## What to produce
Take the line containing "At what coordinates" and every line below it through the end of the entries, and output them verbatim, pictures excluded.

## Input
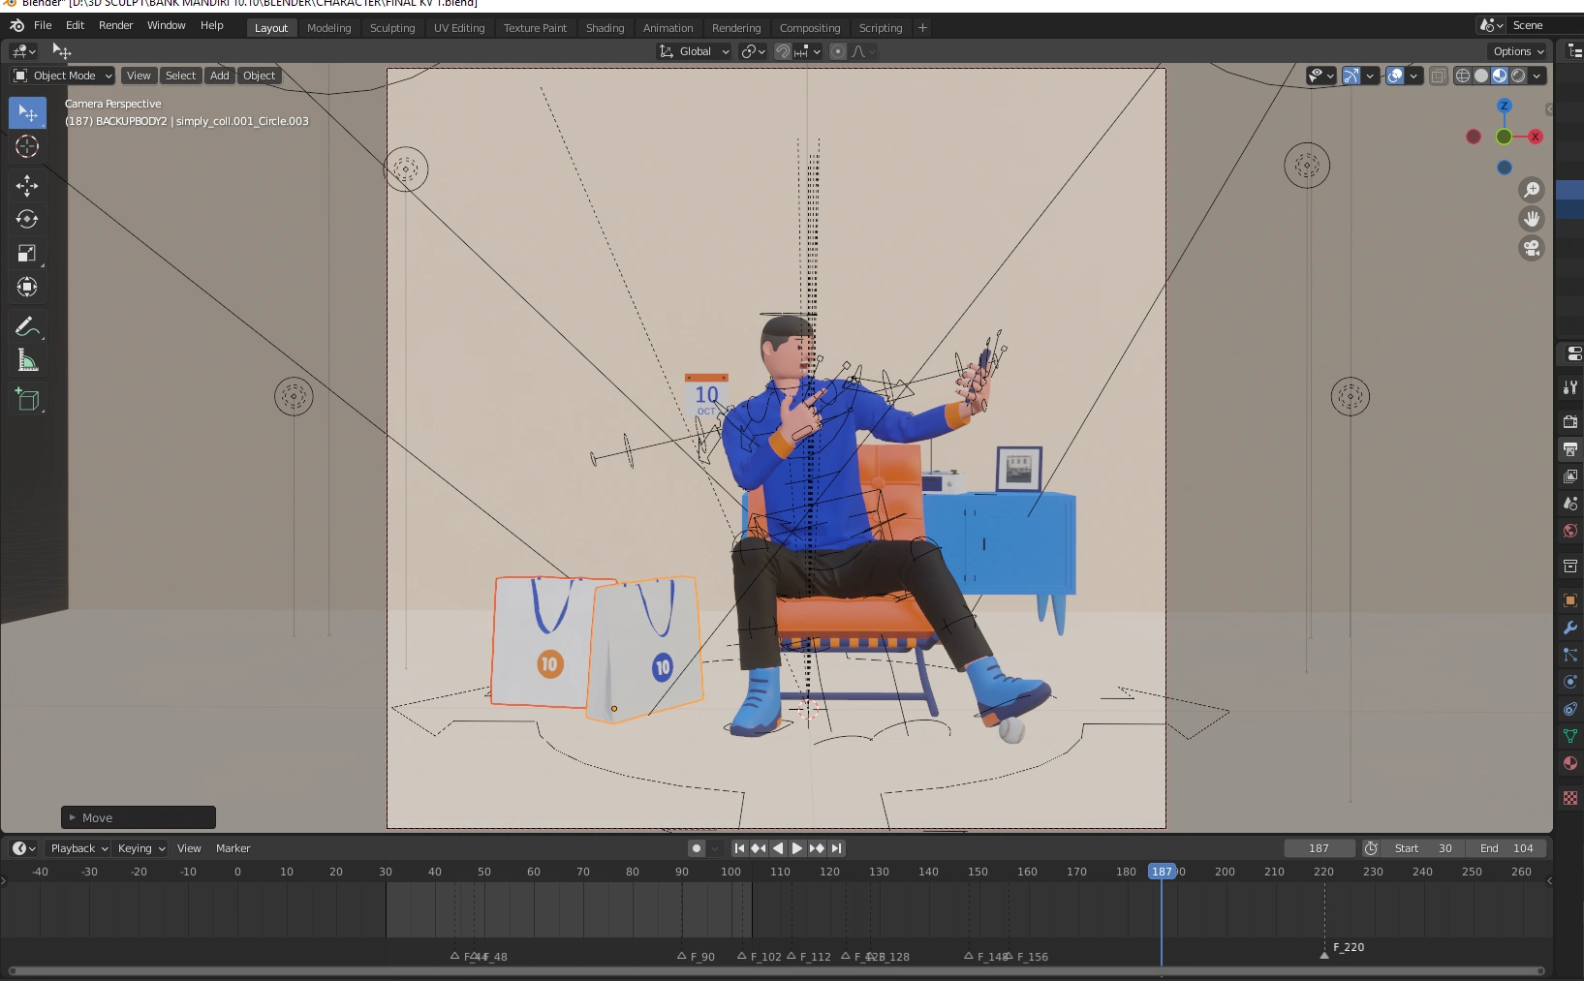Screen dimensions: 1584x981
Task: Select the Measure tool
Action: [x=27, y=361]
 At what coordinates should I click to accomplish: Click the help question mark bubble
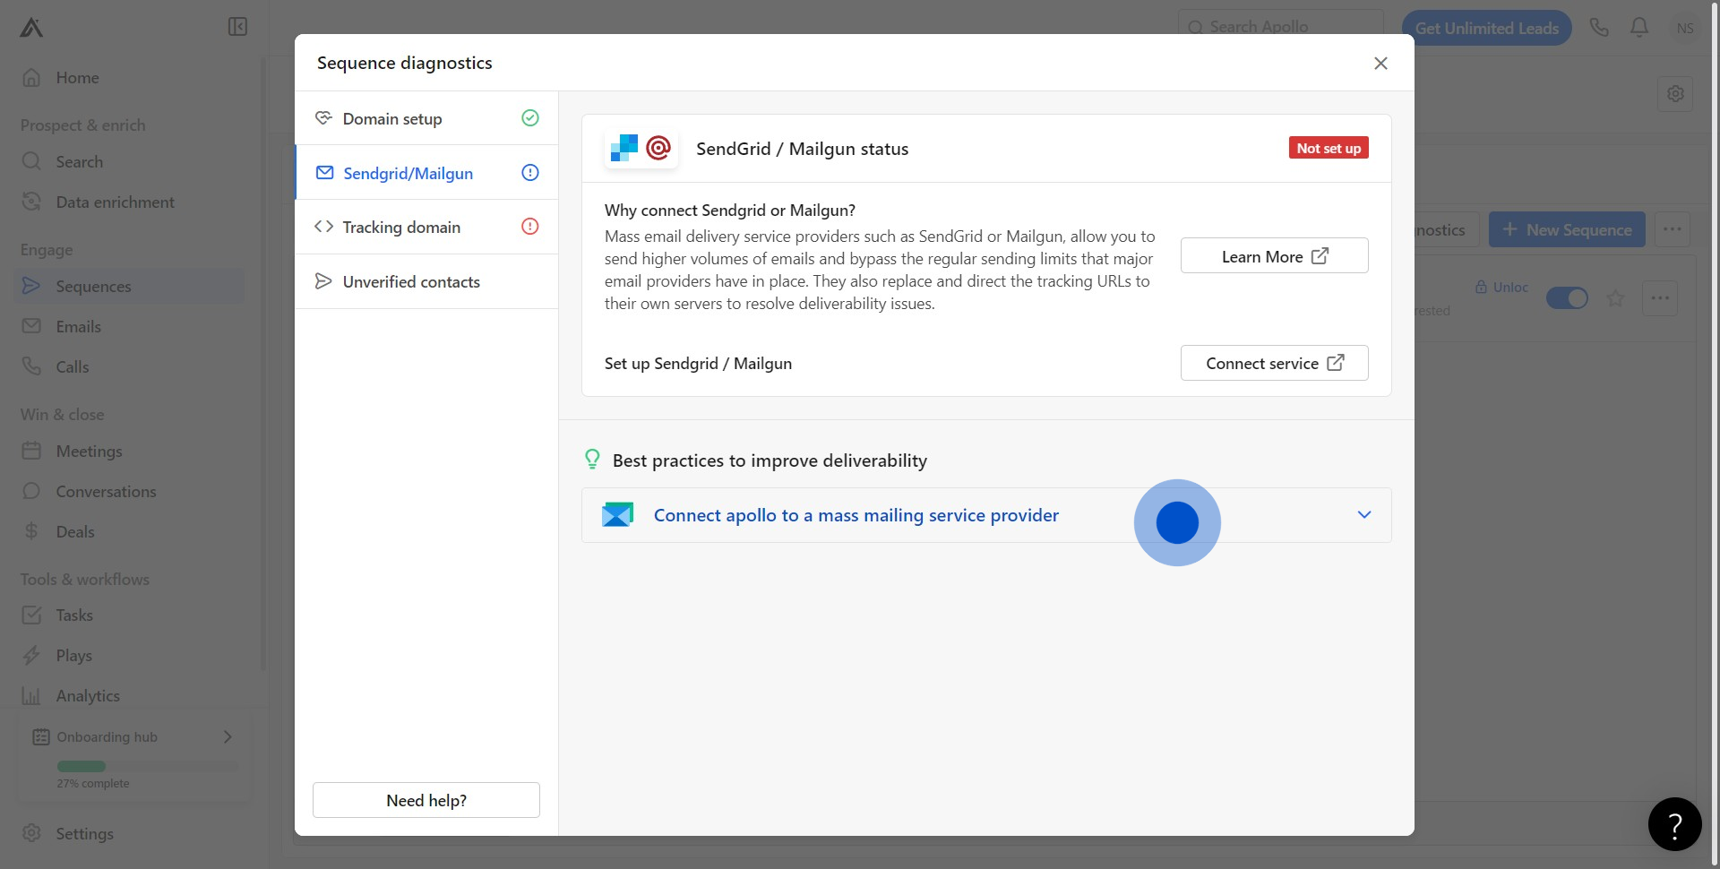(1674, 824)
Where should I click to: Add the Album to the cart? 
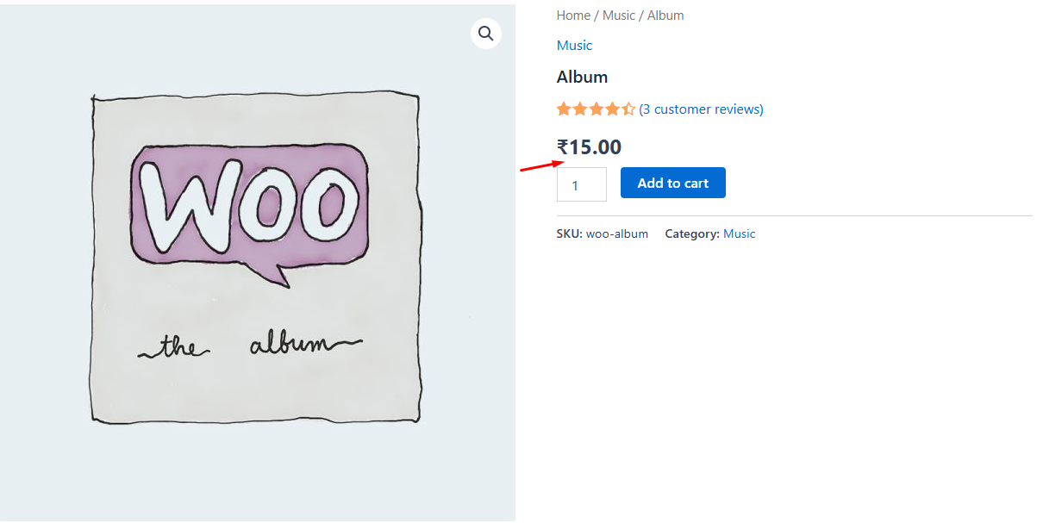pos(672,183)
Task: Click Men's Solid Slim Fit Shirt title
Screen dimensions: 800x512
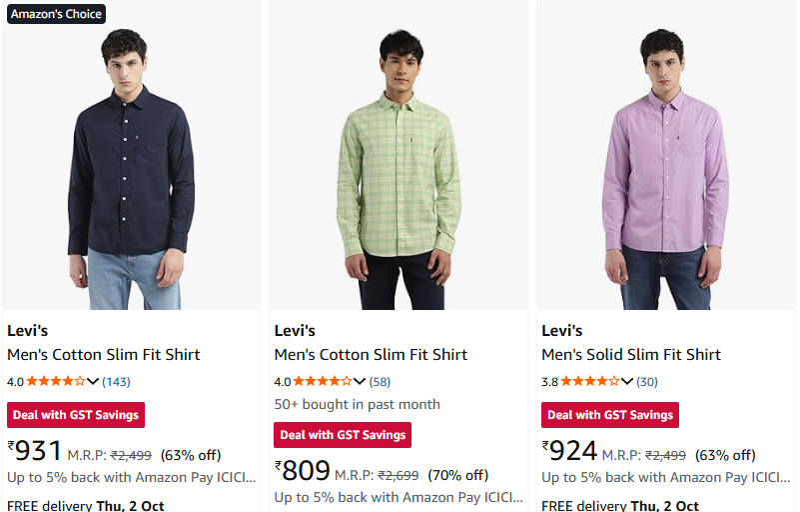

## The answer
 At what coordinates should I click to accomplish: Click the help question mark bubble
(1674, 824)
Where should I click to: Add the Album to the cart? 
pos(672,183)
Task: Click Men's Solid Slim Fit Shirt title
Screen dimensions: 800x512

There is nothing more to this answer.